The final thing that I learned from Nephra, and one that I only recently accepted, is that your skillset matters greatly. It is not enough to just want to start a company in an area you subtly believe in. You have to embody that mission. You have to know everything about your area and more, because one day you will compete. This matters more in established fields like law and finance. If you are a leading attorney / managing director, you are the asset. You can create your own company around you. If you are creating something new, it’s fine if you are not an expert, because there is nothing to be an expert in. You are becoming the expert as you go. There is uncertainty here. But those who believe in something with strong conviction and see a future where others see nothing, are the leaders.
You need to have a skill. What will it be? This is what you will develop over your life, choose wisely.
Your career
This is where I am now. How do I want to spend my time to become the person that I want to be?
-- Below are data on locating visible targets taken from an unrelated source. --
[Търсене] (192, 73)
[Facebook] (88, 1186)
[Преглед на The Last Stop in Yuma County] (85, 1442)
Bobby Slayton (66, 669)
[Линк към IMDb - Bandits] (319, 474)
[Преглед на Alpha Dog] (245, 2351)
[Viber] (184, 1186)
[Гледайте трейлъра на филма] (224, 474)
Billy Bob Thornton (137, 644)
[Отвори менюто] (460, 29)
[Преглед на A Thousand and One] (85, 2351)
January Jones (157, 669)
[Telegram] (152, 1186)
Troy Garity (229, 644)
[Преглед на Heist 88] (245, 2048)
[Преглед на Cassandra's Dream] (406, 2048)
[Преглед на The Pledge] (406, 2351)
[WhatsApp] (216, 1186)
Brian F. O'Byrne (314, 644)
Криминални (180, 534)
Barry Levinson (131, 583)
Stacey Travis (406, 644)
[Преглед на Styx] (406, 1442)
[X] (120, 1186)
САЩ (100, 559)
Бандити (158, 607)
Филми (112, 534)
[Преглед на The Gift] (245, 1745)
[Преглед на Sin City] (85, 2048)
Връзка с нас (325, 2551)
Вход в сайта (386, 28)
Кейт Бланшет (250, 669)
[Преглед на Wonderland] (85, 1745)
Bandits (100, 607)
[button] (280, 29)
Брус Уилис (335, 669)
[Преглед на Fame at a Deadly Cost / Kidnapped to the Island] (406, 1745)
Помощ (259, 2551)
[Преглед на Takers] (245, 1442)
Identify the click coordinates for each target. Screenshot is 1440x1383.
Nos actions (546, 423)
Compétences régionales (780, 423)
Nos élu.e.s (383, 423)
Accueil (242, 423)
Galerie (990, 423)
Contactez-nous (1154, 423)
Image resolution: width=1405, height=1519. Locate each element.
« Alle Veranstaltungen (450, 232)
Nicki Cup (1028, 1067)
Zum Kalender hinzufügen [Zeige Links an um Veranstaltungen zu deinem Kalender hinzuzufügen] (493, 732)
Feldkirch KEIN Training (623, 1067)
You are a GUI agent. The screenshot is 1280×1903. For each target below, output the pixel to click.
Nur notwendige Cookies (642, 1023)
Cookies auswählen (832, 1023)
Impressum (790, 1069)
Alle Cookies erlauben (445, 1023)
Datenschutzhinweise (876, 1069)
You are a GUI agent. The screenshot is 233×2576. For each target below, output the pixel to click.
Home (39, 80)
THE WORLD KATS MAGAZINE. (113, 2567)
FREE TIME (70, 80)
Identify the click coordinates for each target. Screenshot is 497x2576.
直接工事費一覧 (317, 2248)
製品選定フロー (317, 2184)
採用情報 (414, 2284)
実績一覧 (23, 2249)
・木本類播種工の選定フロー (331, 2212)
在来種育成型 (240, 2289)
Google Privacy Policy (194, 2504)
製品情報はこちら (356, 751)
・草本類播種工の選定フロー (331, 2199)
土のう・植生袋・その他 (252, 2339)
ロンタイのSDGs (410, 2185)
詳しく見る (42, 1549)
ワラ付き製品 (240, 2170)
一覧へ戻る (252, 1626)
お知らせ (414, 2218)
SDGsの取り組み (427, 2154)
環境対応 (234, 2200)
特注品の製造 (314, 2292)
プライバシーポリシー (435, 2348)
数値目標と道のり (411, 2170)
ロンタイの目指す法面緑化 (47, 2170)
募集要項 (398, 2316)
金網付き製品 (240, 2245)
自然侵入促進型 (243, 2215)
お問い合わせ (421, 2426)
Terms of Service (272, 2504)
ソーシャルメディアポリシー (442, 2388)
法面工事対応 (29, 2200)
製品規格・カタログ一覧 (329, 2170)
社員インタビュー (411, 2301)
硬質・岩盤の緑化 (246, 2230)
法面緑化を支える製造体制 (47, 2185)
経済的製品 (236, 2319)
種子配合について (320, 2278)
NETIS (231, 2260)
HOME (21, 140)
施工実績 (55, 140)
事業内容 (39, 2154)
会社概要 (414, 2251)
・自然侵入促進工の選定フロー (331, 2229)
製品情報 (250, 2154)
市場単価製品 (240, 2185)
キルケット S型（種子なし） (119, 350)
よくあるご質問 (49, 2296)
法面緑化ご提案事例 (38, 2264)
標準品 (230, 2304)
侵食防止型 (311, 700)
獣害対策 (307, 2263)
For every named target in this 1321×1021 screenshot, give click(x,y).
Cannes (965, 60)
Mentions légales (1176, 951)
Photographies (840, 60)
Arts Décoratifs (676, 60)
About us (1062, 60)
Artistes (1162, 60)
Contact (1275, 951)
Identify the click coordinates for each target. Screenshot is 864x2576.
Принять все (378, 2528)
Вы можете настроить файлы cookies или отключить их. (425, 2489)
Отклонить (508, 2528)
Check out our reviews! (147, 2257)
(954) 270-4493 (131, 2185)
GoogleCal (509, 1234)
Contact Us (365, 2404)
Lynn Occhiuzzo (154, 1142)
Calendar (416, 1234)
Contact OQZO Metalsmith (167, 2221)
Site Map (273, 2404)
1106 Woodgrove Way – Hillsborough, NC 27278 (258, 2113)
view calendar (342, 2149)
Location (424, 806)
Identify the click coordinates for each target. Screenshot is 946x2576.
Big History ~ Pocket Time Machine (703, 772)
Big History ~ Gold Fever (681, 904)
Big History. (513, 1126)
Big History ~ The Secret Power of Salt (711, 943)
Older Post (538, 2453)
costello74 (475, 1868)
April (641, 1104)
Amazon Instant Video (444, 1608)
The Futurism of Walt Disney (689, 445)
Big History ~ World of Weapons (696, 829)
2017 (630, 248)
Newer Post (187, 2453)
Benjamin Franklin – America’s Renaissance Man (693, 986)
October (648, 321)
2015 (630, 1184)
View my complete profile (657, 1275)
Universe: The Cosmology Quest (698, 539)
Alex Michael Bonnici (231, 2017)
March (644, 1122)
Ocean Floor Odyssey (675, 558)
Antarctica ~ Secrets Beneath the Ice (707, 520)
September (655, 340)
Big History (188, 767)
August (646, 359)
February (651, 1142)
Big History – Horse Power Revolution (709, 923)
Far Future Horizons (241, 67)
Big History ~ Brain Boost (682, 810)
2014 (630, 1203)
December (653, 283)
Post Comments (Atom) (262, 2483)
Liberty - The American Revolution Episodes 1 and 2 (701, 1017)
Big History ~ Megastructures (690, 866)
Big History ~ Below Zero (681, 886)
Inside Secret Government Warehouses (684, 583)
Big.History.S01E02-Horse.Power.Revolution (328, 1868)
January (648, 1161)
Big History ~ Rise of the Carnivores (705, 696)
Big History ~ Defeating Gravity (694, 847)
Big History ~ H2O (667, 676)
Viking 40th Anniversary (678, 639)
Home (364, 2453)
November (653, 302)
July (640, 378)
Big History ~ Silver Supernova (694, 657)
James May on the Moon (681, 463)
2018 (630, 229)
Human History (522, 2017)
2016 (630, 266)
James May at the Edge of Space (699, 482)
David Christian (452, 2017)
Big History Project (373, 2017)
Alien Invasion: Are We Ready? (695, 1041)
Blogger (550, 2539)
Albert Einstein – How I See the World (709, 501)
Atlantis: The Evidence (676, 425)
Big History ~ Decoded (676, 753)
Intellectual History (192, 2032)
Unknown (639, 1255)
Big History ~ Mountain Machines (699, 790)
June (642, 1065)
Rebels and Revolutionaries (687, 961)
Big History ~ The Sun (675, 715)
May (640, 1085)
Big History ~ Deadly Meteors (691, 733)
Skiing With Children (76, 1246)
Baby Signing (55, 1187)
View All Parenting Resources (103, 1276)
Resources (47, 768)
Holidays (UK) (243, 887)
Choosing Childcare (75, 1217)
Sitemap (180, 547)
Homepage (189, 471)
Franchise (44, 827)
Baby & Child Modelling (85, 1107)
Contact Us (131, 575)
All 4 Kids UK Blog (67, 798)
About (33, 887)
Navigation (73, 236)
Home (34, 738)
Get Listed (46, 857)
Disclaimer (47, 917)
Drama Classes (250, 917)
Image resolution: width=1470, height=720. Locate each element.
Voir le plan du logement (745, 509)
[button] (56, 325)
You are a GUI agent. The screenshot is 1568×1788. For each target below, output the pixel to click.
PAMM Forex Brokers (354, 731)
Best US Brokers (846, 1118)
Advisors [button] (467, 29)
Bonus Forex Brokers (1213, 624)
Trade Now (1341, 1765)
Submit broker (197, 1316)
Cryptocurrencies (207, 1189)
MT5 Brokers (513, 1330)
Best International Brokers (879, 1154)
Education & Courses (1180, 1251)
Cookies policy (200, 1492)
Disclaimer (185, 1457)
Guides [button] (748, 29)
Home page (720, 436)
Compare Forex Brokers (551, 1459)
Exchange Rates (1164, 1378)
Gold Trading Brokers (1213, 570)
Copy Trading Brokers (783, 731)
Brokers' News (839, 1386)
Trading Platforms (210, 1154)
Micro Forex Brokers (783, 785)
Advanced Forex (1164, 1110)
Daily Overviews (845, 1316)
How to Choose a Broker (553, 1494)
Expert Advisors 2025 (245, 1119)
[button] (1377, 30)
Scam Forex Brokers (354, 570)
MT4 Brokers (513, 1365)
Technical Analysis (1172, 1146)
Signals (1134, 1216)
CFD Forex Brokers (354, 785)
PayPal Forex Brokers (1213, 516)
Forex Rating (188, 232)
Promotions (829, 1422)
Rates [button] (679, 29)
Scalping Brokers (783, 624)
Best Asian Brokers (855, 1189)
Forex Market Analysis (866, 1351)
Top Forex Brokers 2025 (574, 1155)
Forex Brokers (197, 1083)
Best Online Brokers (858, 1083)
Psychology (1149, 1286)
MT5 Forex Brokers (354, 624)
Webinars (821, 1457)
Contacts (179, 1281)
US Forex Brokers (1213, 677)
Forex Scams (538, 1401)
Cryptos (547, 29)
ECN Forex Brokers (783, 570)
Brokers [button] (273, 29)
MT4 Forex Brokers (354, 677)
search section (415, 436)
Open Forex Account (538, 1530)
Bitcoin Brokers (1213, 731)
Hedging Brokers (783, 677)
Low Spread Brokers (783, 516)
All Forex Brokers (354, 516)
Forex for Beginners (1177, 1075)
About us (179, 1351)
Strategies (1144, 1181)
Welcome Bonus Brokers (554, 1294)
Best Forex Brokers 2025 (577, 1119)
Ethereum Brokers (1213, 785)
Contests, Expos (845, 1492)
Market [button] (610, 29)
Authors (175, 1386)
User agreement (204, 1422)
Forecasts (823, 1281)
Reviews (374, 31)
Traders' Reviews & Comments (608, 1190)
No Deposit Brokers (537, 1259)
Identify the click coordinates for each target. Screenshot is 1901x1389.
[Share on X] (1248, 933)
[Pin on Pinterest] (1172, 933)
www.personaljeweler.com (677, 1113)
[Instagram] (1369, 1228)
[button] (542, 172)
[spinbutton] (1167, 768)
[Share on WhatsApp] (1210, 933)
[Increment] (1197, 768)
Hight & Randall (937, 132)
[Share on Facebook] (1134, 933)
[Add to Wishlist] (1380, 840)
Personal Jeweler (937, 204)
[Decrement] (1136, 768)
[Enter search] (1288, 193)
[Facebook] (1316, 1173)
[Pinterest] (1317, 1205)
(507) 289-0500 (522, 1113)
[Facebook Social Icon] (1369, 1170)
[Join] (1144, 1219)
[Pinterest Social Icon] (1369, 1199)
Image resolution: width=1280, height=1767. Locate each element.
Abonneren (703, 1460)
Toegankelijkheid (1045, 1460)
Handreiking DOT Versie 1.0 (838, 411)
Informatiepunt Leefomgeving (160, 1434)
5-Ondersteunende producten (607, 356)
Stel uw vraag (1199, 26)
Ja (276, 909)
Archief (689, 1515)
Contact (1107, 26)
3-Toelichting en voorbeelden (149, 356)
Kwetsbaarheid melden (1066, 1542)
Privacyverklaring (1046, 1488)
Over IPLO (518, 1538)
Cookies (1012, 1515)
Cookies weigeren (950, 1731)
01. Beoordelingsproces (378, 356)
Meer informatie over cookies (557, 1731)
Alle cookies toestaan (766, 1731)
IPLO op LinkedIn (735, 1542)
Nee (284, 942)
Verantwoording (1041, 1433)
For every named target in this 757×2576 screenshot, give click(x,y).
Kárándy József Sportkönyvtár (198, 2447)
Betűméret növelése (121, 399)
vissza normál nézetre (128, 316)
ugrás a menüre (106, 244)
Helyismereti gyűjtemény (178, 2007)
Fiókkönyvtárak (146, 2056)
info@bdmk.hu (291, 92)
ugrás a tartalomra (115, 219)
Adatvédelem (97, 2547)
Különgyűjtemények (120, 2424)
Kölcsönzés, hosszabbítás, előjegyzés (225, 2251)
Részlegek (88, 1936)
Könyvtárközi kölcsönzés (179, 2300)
This means a combination of learning, experience, and building a network. It matters what you do in addition to how you do it.
Obviously, you should also try to make money in your career. Like before, I view this as maximizing net future value of earnings. This means a tradeoff of learning or earning at every step along the way. You should focus on learning at the beginning of your career and earning later, ceteris paribus.
You are your own brand. Your network has value. Your skills have value. And the money you may or may not have has value.
I like biotech innovation. I think it will change the world. I would prefer to be a fox rather than a hedgehog (generalist over specialist).
“Having a vision is what separates the leaders from the followers.”- Hamming, so have convictions. You should create the change you want to see in the world.
I like new and uncertain areas. I like trying to map out emerging fields that uncertain, making sense of all the clutter and organizing it into a determinate view of the future, then creating something aligned with my convictions. Determinacy comes from understanding, which comes from reading and any skills / knowledge you possess.
What I also learned from Nephra is that anyone can have a view of the future. The bottleneck is people who can actually engineer the damn thing. So, personally, I think that is something I would like to develop in my life. But at the same time, is that scalable? I think the best CEOs are technical. It may just be another stage that I will have to go through.
Indeterminacy = you should learn
Determinacy = you should execute
You should think about work for what it is. You are giving your time and human focus in exchange for money.
If you are lucky, you can also build skills and networks. If you are luckier yet, you have the opportunity to do exactly your ikigai. If you are yet again luckier, you can have ownership, control and equity in it.
What I like, solving problems. Building. Philosophy. Ambition.
You know my thoughts on Nietzsche, but I admit this was a truly profound piece of writing. Creating the immense luck required to make our life’s work reach ikigai requires both suffering and a feeling of isolation — but the travails are undeniably worthwhile.